It was nearly a masterly performance. On his first day in the job, Ambassador Arthur B. Culvahouse Jnr did a magnificent impersonation of one of those great but solid batsmen who can block for days - but who then tripped over his own stumps.
The press pack tried googlies. He blocked them. Then they brought on spin. He blocked that, too. It was magnificent.
But then the mis-hit. As he told of his pleasure at being in Canberra, he referred to Burley Campbell. He might have meant Burley Griffin, the American architect who designed the Australian capital and whose name lives on in the lake at its heart.
It was a slip by a newbie still feeling his way.
But, for the most part, the new American ambassador to Australia looked nervous but batted with sure-footedness as all sorts of questions about China and the Middle East and North Korea were fired in. They might not have been on target but he smashed them into the dirt all the same. His wicket was never in danger - except from his own feet.
What were his thoughts on the fate of the Australian citizen, Julian Assange, holed up in the Ecuadorean embassy in London but with questions to answer in the United States about any role in the Trump election campaign?
One for the Department of Justice in Washington, responded the ambassador. He wasn't going to wave his bat at that one.
North Korea had nuclear missiles capable of reaching Australia - was that still a threat?
"I don't know," came the firm response and another dangerous ball was padded away.
The diplomat was, well, diplomatic, and that, in its way, was refreshing. He looked nervous and trod carefully. If you imagine Americans to be all in the Trump mould of bluster and bombast, that was not Ambassador Culvahouse's style.
He is a lawyer from Tennessee and exudes some of that southern politeness.

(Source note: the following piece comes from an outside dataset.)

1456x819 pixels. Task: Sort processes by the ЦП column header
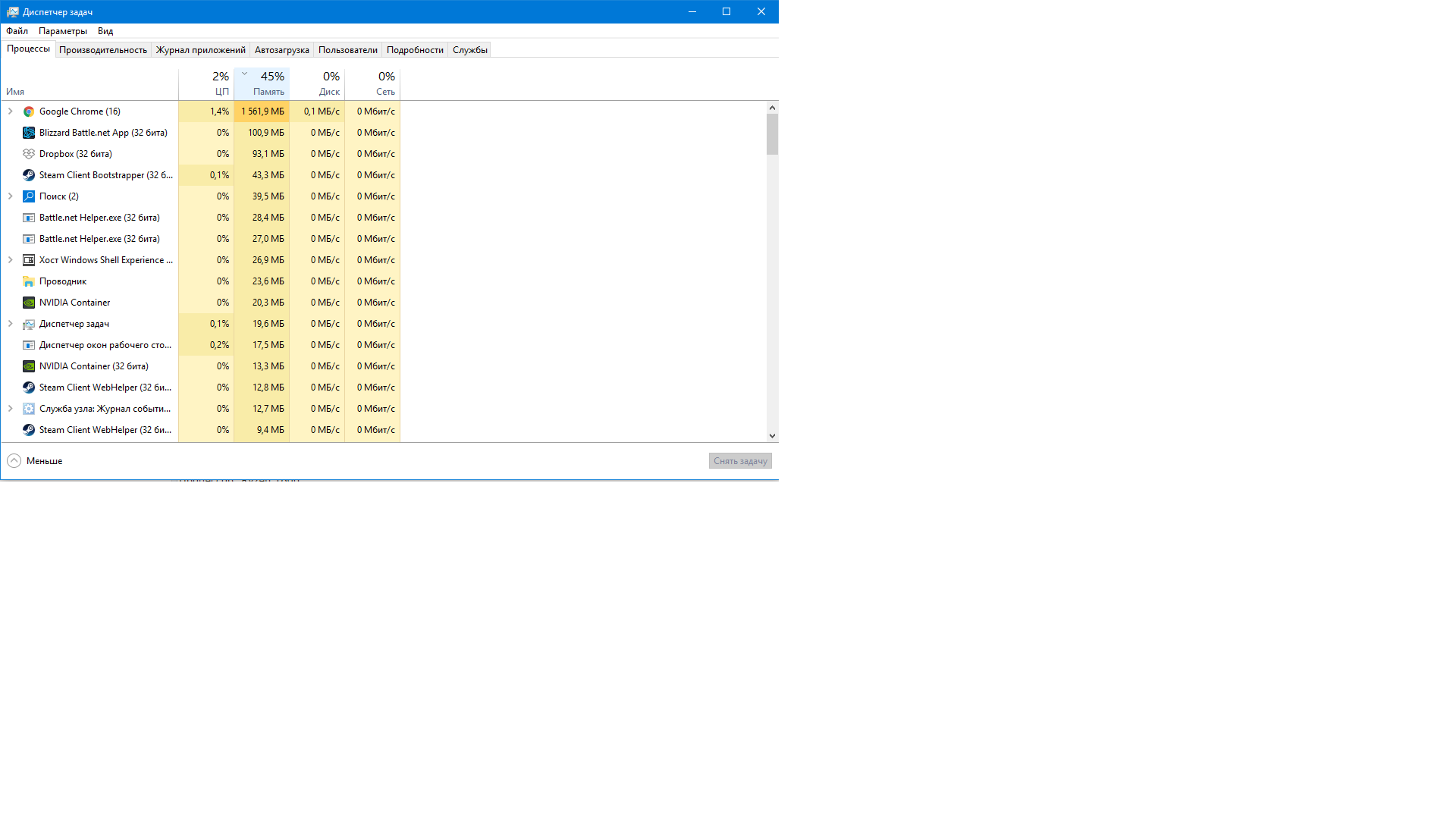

He is a Republican, as lawyers from the southern states often are, and he is one of those southern Republican lawyers on whom Republican presidents sometimes rely as a safe pair of hands.
Ronald Reagan did so when he appointed Mr Culvahouse as Counsel to the President in 1987, a lawyer's role which demanded highly attuned political antennae combined with a legal eagle's eye for traps in the small print.
President Trump sought his advice to vet candidates for a running mate in the election in 2016.
Under the American system, ambassadors, apart from those in a few major capitals like Beijing, are often chosen by the president as a reward. Brightness is an advantage but so is loyalty. Democrats often appoint Democrats and Republicans often appoint Republicans.
In Canberra, Ambassador Culvahouse admitted that he was not a professional diplomat. He hadn't been trained in the trade.
He said that when he had been offered the job, he had taken the trouble to come to Canberra to see if he liked it. He did and decided that the job was for him.
He was unanimously confirmed as Ambassador to the Commonwealth of Australia by Congress in Washington on January 3, and this Wednesday morning, he formally presented his credentials to the Governor-General in the Australian capital.
He returned to the embassy in a Rolls-Royce to talk to the press in the open air, with a backdrop of two Stars and Stripes banners floating gently from the residence.
He seemed genuinely thrilled by the Roller and its escort of four officers on BMW motorbikes. "Riding in Her Majesty's Rolls-Royce was something for a farm boy from Tennessee. I could never imagine such an honour," he said.
As he got out of the black limo, one of the reporters shouted "G'day" but got no response.
At the end of the conference, another asked, "Are you excited or nervous?"
"Both," Ambassador Culvahouse replied.
The single, sharp syllable was the most confident shot he played.